§ **TASK DETAILS**
Of all the lines in the entries below, give again exactly those starting at the line containing "Click the 7" and ending at the line containing "Click the Parent Epic column header", both ends included, and no others.

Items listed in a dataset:
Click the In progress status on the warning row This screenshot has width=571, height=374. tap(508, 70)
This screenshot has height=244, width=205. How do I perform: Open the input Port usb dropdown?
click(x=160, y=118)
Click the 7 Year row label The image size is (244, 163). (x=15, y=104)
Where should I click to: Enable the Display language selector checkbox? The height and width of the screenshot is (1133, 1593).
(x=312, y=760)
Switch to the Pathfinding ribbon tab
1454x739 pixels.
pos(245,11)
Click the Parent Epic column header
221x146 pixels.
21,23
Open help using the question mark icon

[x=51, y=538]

---

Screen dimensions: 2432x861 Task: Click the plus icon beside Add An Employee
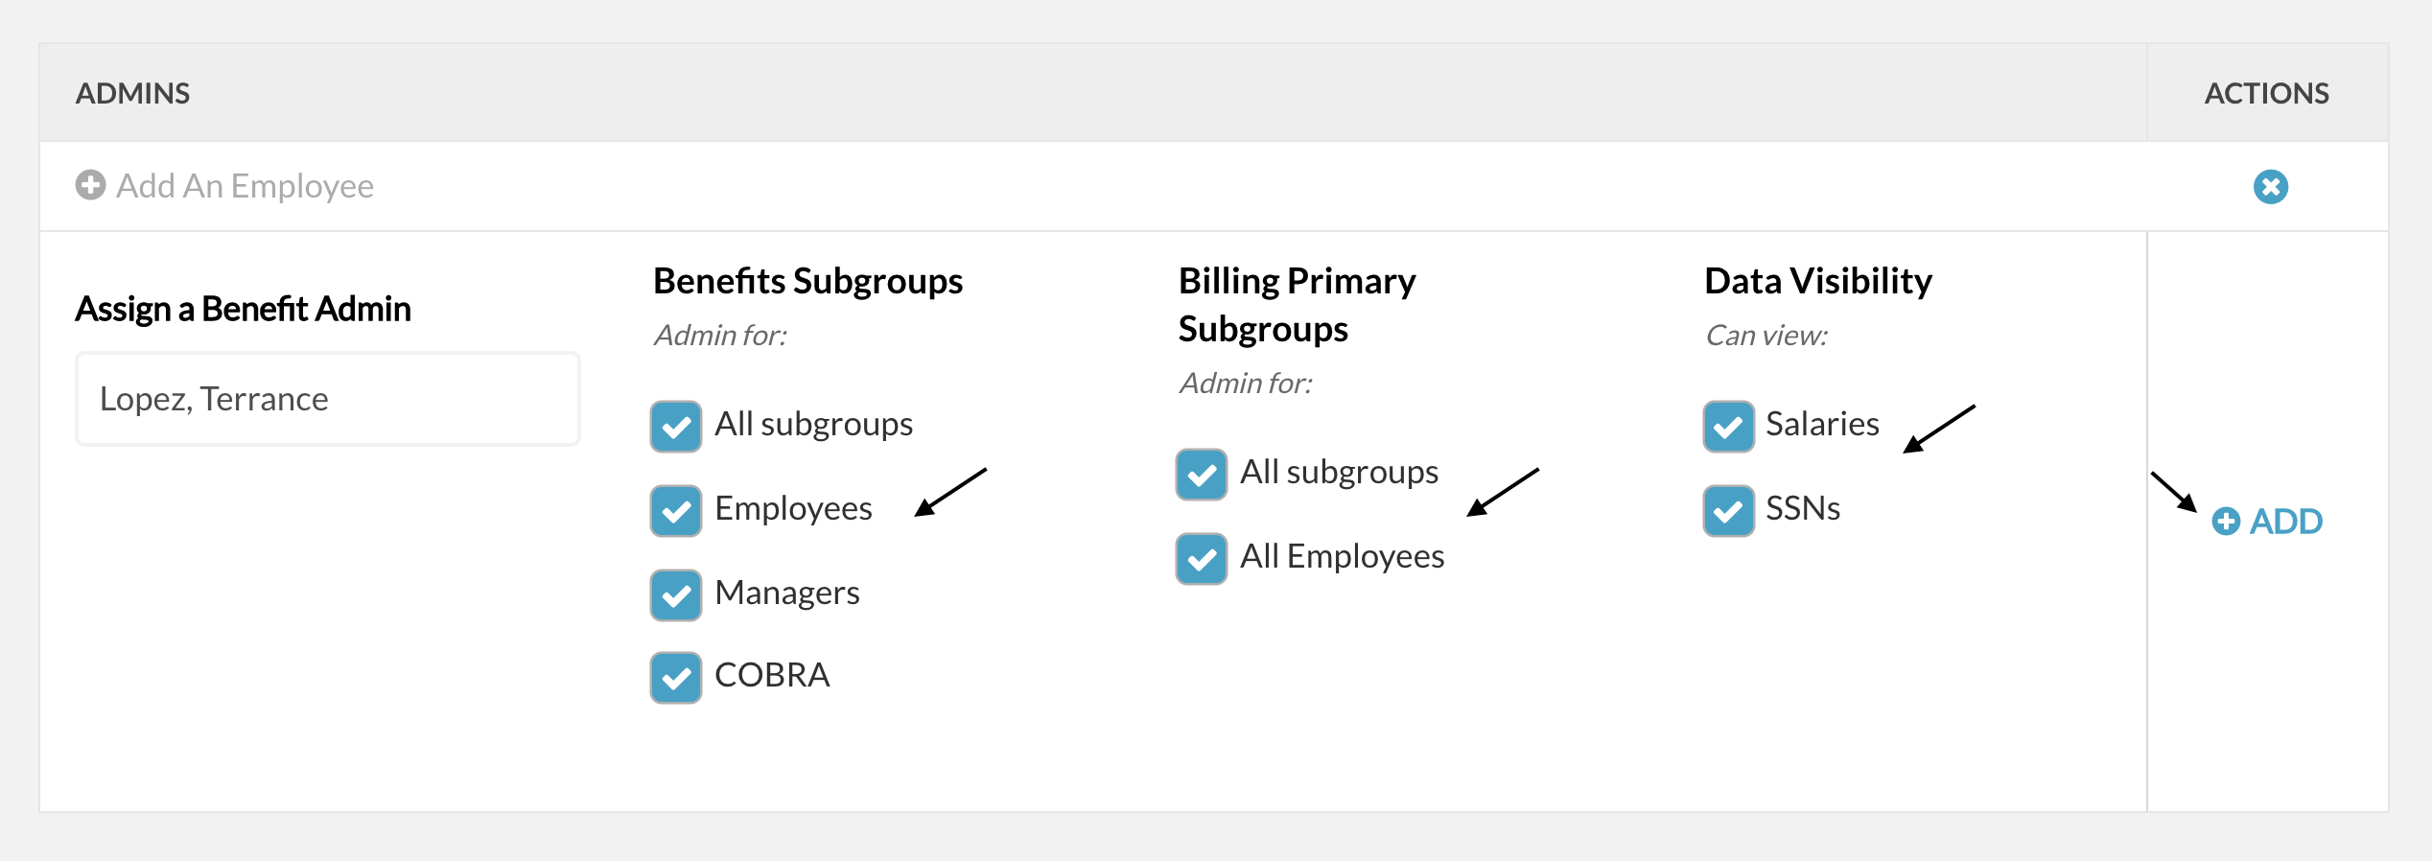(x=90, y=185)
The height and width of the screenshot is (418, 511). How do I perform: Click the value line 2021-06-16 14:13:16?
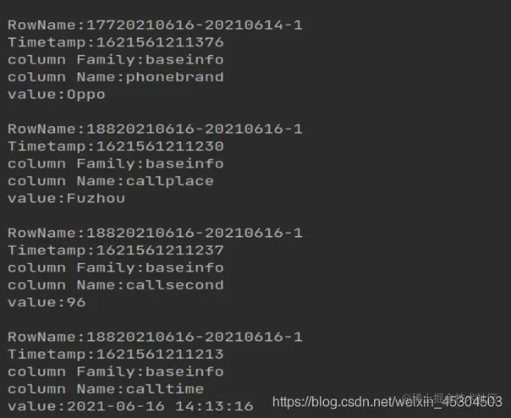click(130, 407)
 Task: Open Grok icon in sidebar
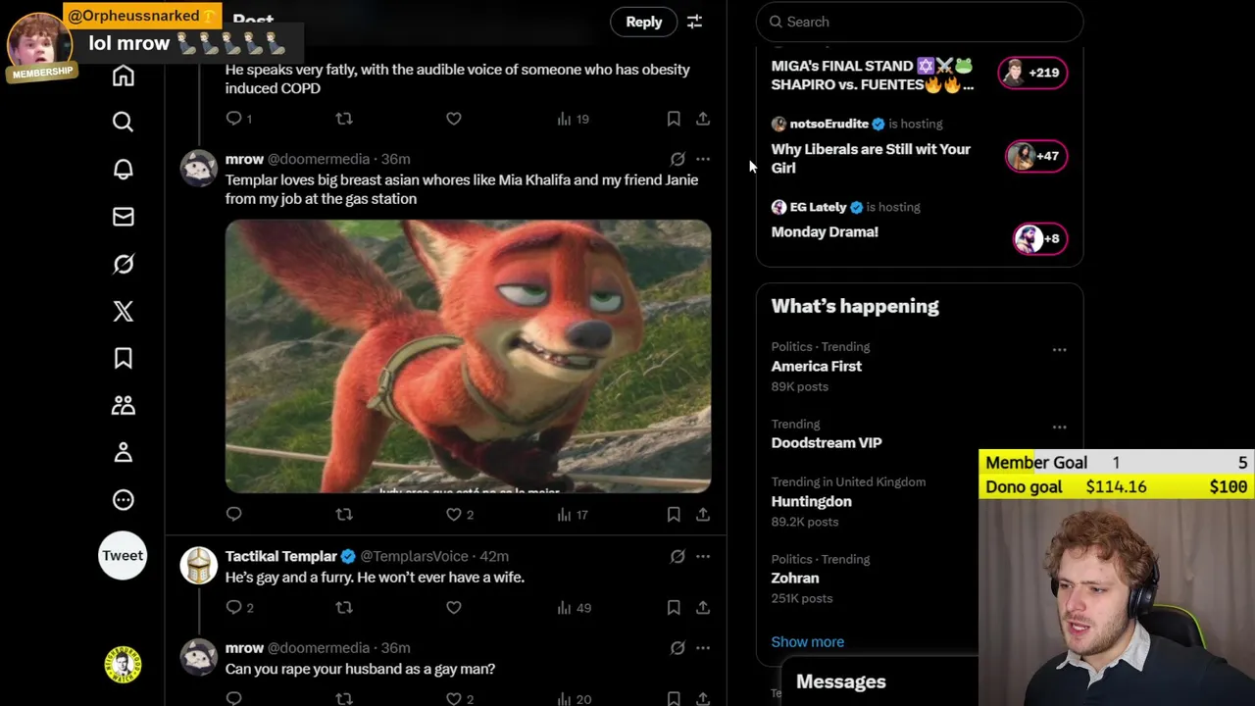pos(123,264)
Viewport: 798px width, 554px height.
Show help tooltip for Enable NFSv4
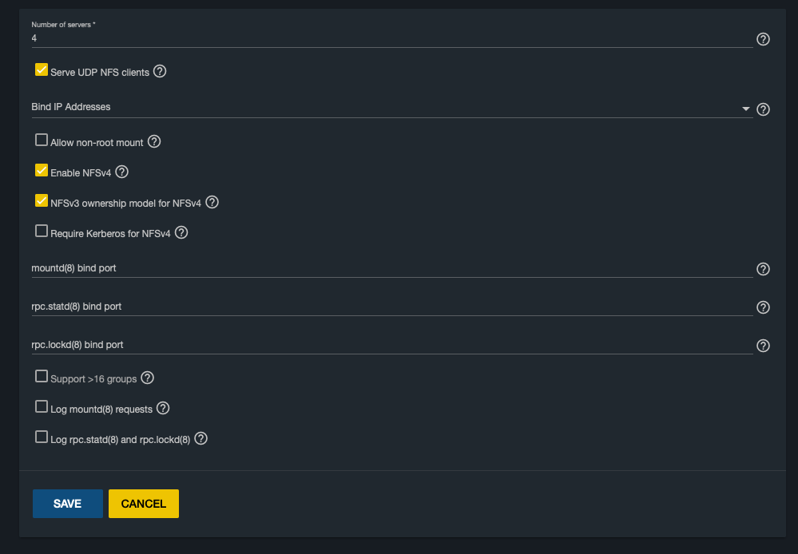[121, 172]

§ **YOUR SOLUTION**
Click the 7 Year row label The image size is (244, 163). (x=15, y=104)
Where should I click to: Enable the Display language selector checkbox? The height and width of the screenshot is (1133, 1593).
(x=312, y=760)
Switch to the Pathfinding ribbon tab
1454x739 pixels.
pos(245,11)
Click the Parent Epic column header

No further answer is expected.